--- DATA SHOWN ---

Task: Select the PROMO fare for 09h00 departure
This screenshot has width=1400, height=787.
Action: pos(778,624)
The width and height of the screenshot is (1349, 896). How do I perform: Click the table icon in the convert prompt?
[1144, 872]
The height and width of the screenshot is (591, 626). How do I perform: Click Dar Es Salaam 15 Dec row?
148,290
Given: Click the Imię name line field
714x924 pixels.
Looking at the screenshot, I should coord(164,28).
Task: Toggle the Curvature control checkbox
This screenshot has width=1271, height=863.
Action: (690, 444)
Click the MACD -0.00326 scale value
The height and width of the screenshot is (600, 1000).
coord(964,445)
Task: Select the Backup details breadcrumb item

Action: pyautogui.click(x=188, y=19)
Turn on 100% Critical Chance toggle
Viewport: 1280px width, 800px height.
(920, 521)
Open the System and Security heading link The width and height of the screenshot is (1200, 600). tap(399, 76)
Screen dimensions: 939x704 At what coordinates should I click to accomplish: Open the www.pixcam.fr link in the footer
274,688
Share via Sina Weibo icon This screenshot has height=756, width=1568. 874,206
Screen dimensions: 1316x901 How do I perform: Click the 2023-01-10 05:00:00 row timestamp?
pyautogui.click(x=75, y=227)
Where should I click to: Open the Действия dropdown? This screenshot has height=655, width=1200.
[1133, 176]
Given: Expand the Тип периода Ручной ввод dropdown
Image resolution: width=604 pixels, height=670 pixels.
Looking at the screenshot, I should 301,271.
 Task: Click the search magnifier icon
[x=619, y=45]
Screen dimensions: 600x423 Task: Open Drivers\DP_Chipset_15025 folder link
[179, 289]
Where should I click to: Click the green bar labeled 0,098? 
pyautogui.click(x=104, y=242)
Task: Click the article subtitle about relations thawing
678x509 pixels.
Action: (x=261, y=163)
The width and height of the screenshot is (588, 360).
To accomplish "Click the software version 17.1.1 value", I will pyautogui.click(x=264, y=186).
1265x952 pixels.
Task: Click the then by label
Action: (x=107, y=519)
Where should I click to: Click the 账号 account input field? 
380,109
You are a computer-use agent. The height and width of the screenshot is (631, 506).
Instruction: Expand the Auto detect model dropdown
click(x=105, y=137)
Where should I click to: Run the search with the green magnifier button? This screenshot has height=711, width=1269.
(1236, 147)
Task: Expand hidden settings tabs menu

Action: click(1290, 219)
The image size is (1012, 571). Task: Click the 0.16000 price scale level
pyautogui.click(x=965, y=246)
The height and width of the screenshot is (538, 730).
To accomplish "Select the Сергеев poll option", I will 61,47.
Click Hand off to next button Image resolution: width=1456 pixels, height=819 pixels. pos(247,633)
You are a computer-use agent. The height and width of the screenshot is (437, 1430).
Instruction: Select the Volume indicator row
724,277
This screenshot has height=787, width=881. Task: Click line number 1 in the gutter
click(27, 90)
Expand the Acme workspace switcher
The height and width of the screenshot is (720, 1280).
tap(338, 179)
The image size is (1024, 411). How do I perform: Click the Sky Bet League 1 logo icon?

---

→ **PROBLEM STATEMENT**
Repeat precisely, and with nothing added, every line from the one containing "is (437, 1430)." to the last line of the listing above.

→ **ANSWER BELOW**
You are a computer-use agent. The height and width of the screenshot is (437, 1430).
Instruction: Select the Volume indicator row
724,277
This screenshot has height=787, width=881. Task: Click line number 1 in the gutter
click(27, 90)
Expand the Acme workspace switcher
The height and width of the screenshot is (720, 1280).
tap(338, 179)
The image size is (1024, 411). How do I perform: Click the Sky Bet League 1 logo icon?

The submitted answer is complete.